Oh, and by the by. I thought that the Lehrer article was a little misleading, at least the subhead for the New Yorker article, about weaknesses in the scientific method in general. For plenty of work – for example the determination of the crystal structure of a molecule – the wanting it to be true effect is not really a problem. Clinical drug trials? An entirely different matter.

pocvecem - December 18, 2010 at 6:49 pm

Unfortunately, I couldn’t read the full New Yorker article because I am not a subscriber. Please correct me if I am wrong (because I could only view the first part), but it seems that Lehrer is describing something that is hardly new. The replacement of scientific theories with others with greater objective proof is fairly common as I understand it. (Sorry TIND, I am about to go parsing again.) There is a difference between describing this as something that undermines the concept of objectivity and as something that forces us to question whether some of the things we hold as objectively true might not be so true in the first place. It’s kind of the same thing Bill Gleason mentioned and it sounds like the article borders on what we see in typical misinterpretations of Kuhn’s “Structure of Scientific Revolutions.” Again, I couldn’t read the full article so my characterization of it might be wildly off.

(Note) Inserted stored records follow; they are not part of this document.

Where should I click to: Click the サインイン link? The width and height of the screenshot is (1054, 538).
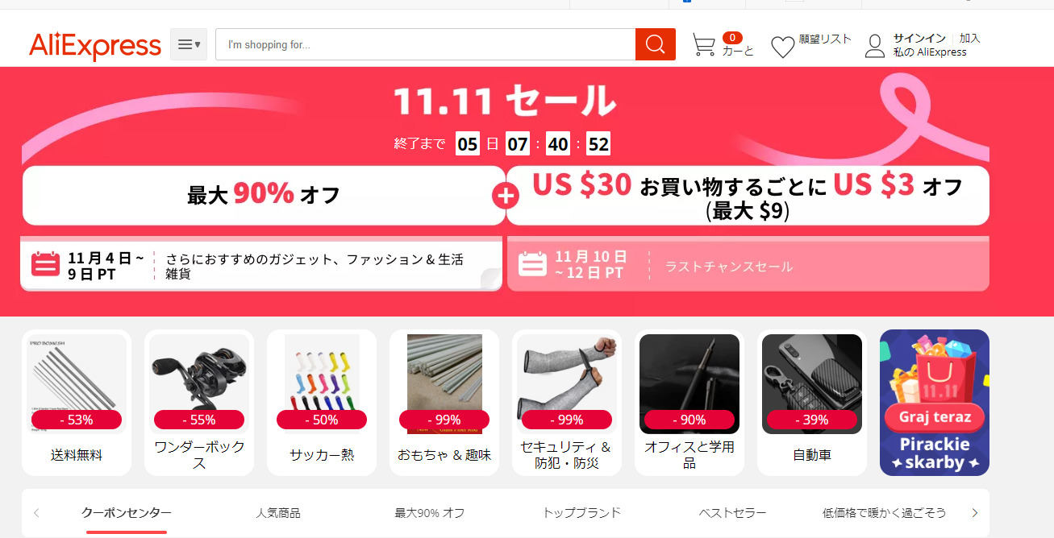(919, 38)
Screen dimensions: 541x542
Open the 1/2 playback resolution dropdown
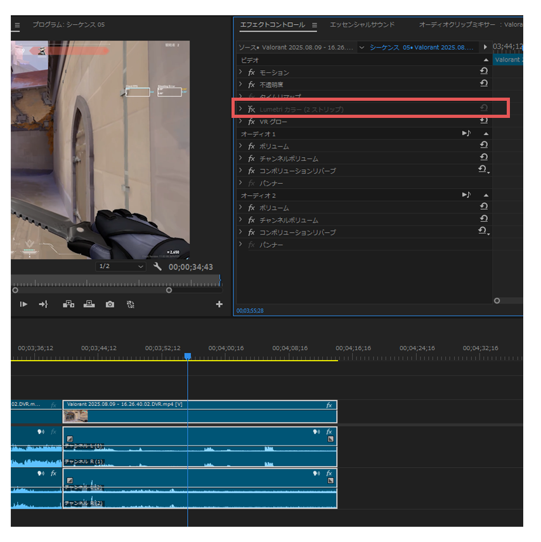click(x=121, y=267)
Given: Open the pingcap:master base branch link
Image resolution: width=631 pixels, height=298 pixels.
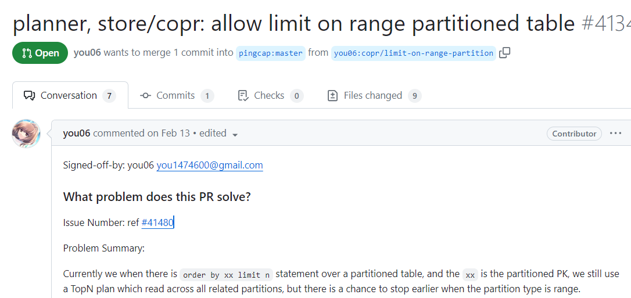Looking at the screenshot, I should (270, 53).
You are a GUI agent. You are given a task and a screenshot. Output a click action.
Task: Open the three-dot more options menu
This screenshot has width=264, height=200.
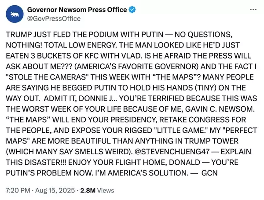253,10
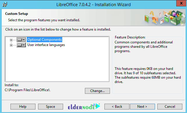Click the Eldernode logo
The width and height of the screenshot is (187, 113).
(84, 106)
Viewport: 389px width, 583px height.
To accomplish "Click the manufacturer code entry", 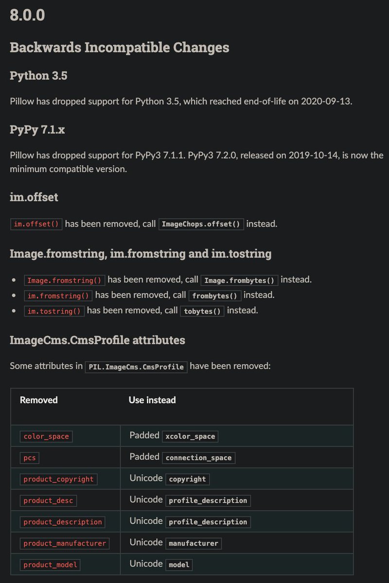I will (x=194, y=543).
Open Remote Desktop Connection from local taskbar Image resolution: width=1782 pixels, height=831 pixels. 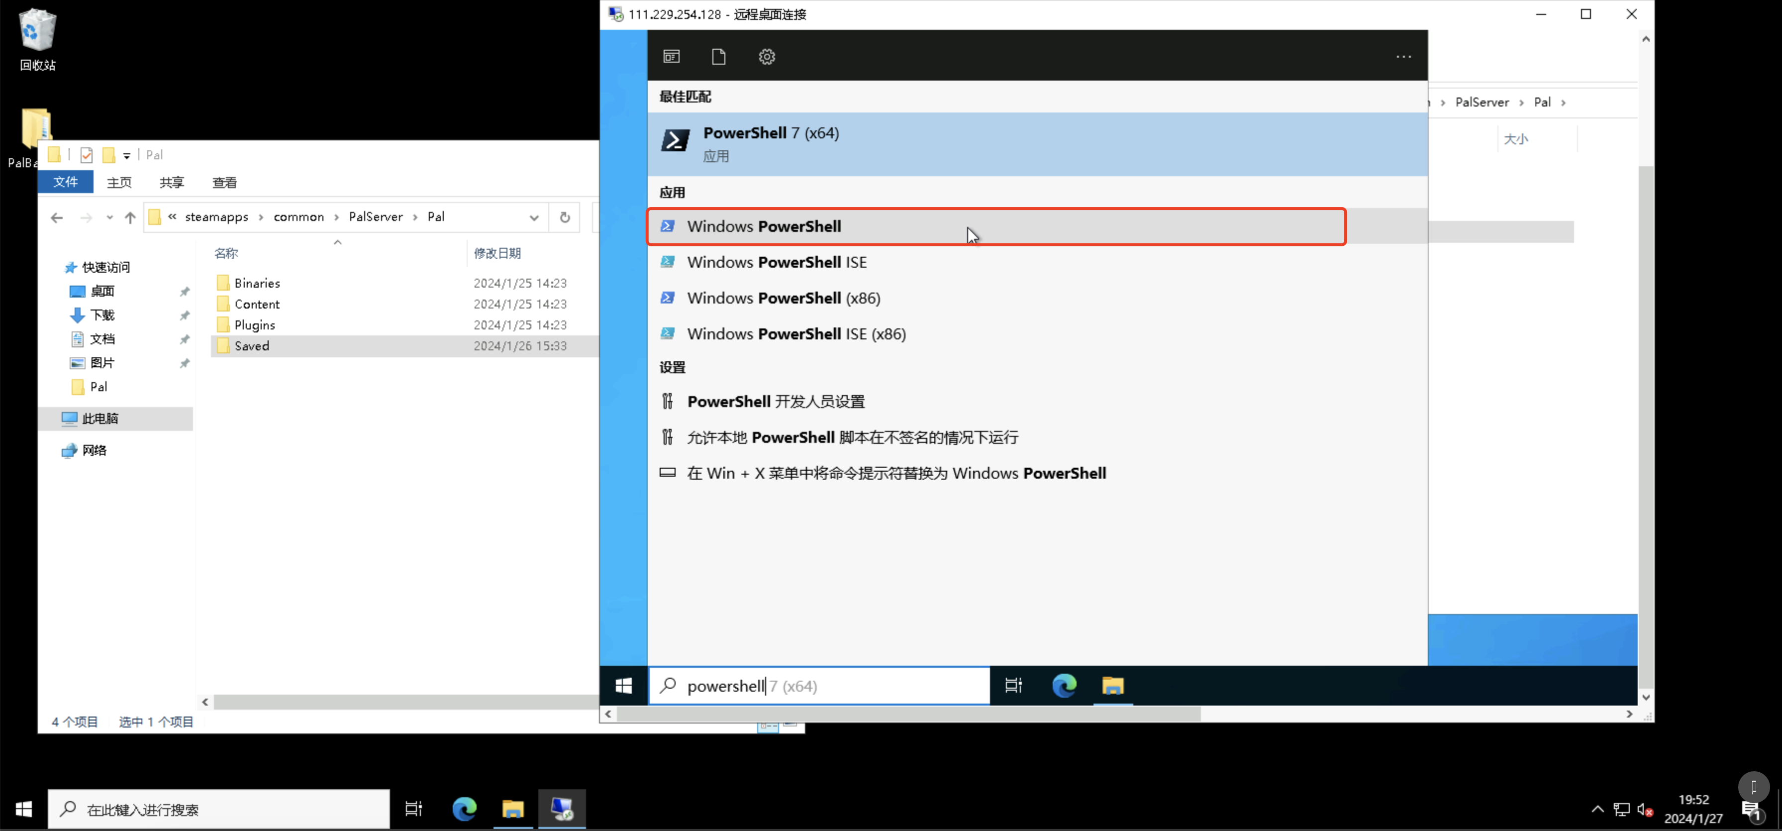tap(562, 808)
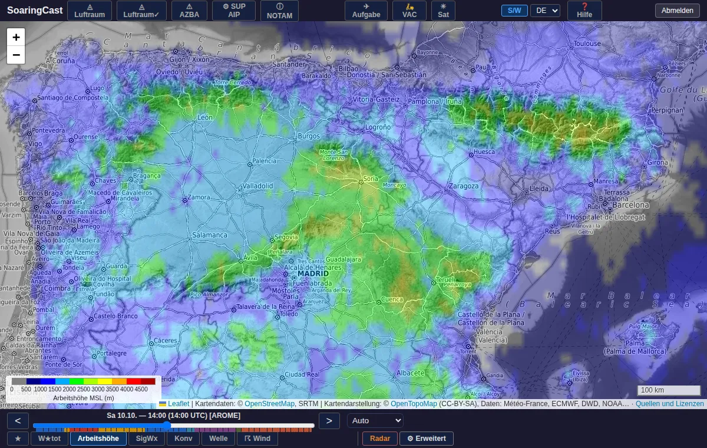
Task: Select the Wind layer tab
Action: click(257, 439)
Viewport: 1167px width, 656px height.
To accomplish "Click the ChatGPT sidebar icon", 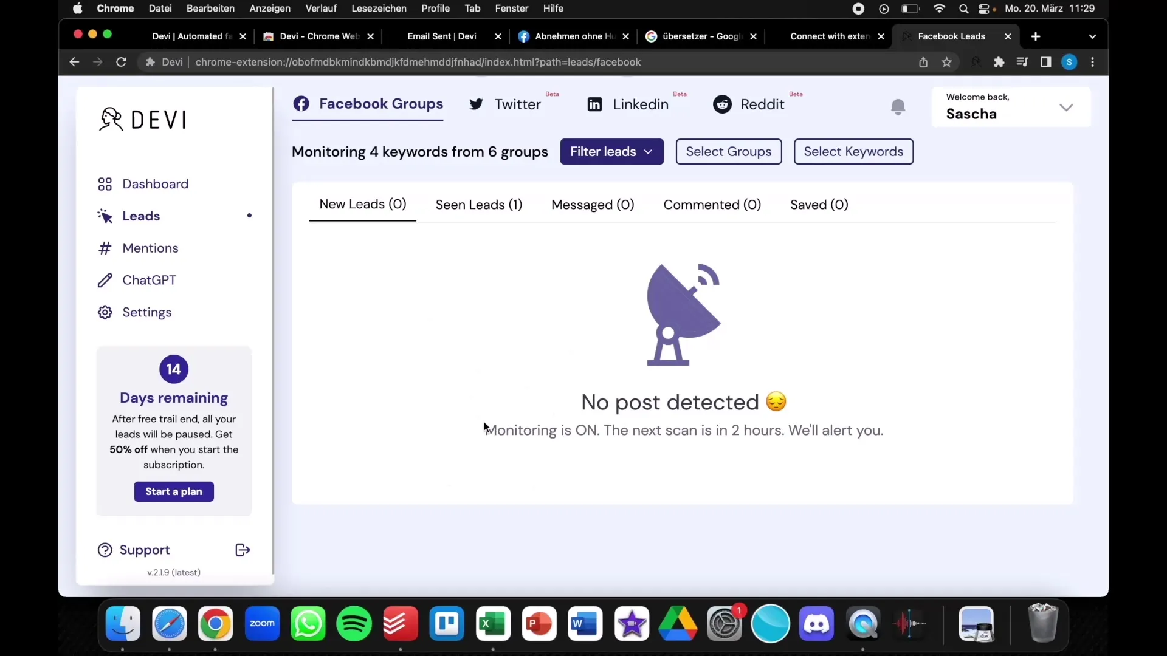I will tap(104, 279).
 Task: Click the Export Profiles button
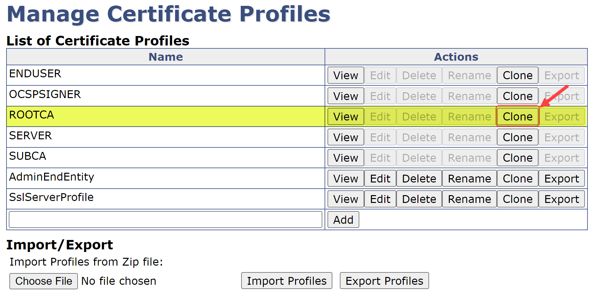point(384,281)
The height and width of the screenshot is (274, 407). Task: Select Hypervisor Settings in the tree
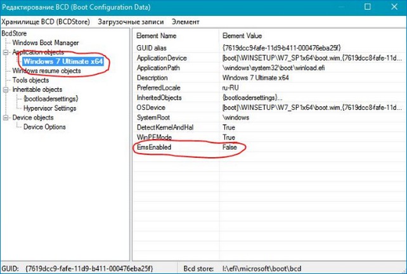tap(49, 108)
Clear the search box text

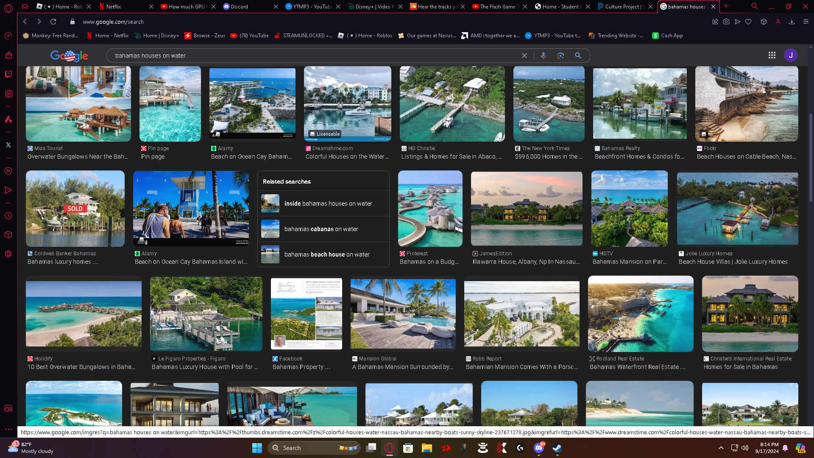tap(524, 56)
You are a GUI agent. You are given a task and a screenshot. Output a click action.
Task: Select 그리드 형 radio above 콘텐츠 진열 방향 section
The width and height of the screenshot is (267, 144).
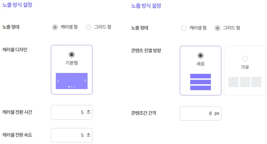(218, 28)
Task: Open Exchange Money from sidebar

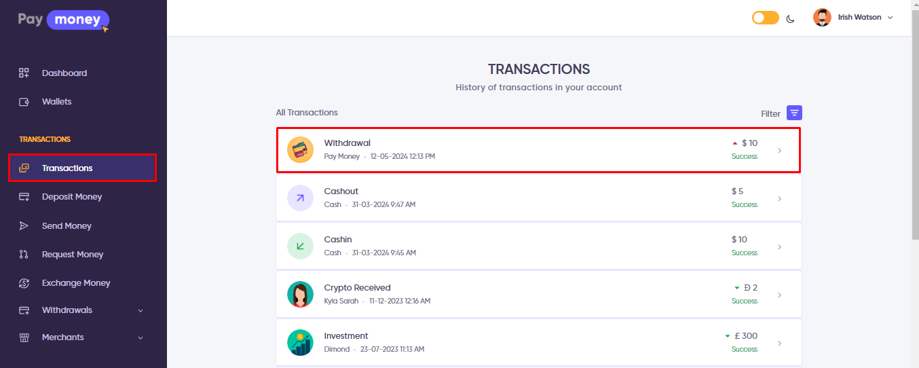Action: pos(75,283)
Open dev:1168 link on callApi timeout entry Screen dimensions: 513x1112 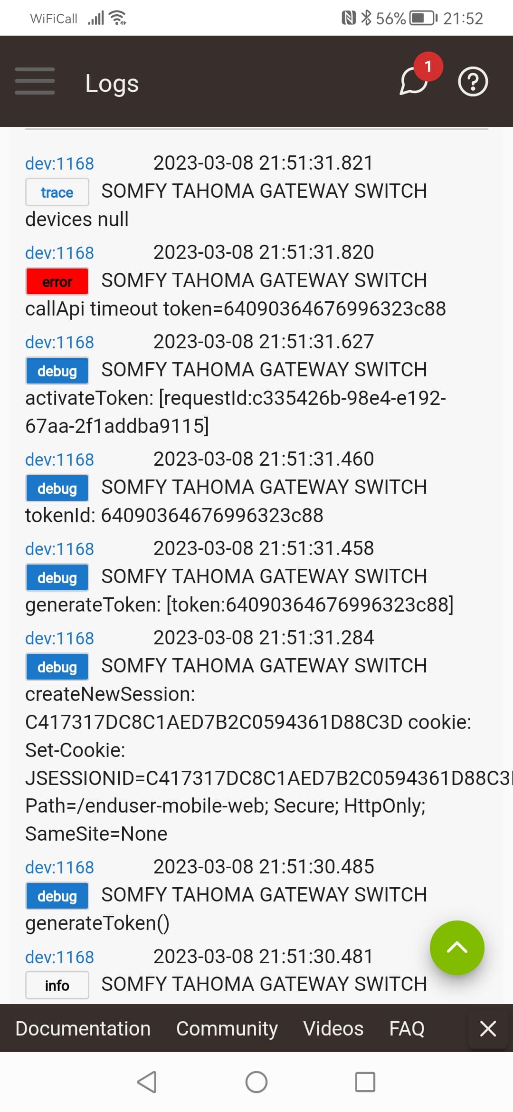[x=59, y=253]
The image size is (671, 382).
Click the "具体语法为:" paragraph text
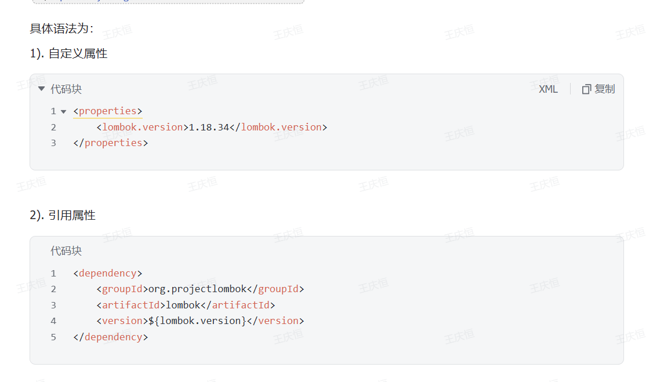click(61, 28)
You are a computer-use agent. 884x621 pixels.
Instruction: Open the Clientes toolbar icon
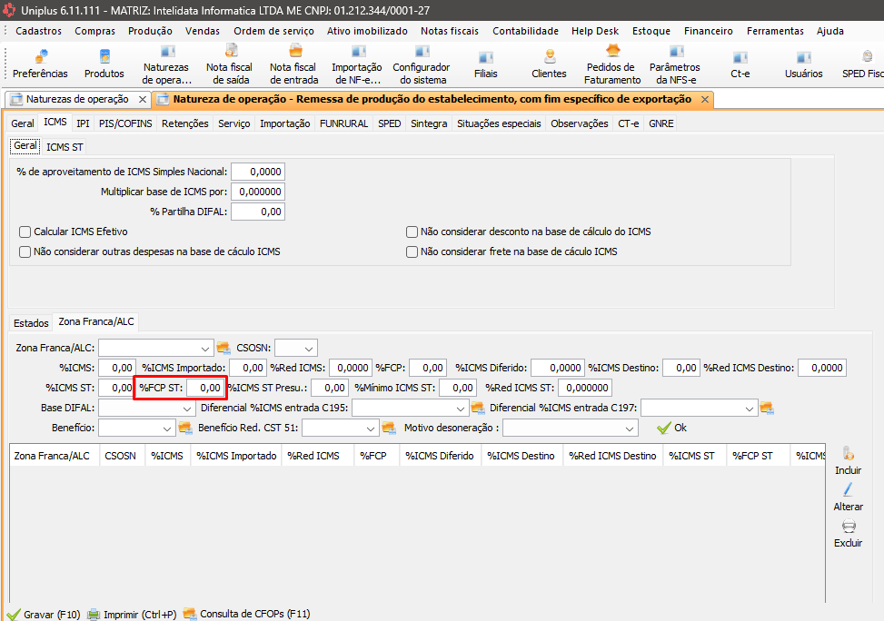549,63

Outside of that, it’s interesting to see this article mentioned in a column on painting. I agree with Fendrich that there’s a lot more to the validity of a painting than a list of rubrics. I rather like her idea of broadening the students’ horizons (and her own, I might add) in the service of artistry. It’s a good use of class time because it teaches students what is necessary for them to be able to ask important questions with their art.

For now, I’ll just look forward to that post comparing painting and biology.

j_hamlyn - December 20, 2010 at 10:27 am

That’s the voice of unexamined orthodoxy speaking. Yes this is “life” as you call it (or “the real world” as others think of it too. However, the point that needs to be scrutinised very carefully is whether it could be different, or even better? The creation of art is very much an expression of this belief (faith even) in the power of creativity to transform experience. If we are simply to accept the status quo, as your article seems to suggest your students should, then what point is there to make art at all?

Rewards and punishments (of which grades are a common form) of all kinds are corrosive to creativity. This has been shown in numerous studies conducted across cultures and generations (lookup intrinsic motivation or check out the research and writings of Alfie Kohn).

Your article says more about your own acceptance of grades as unavoidable (“a final grade must be given”) than it does about your students naïveté in the face of life. They, on the contrary, seem to understand, if only intuitively, that there’s some hypocrisy at work in the way their treated. You’d do well to examine your “dear” students’ shock a little more carefully. Perhaps then you’d realise that it is not “life” they are dealing with so much as ‘an institution’ and there is nothing inevitable about that, only what we unquestioningly accept as being so.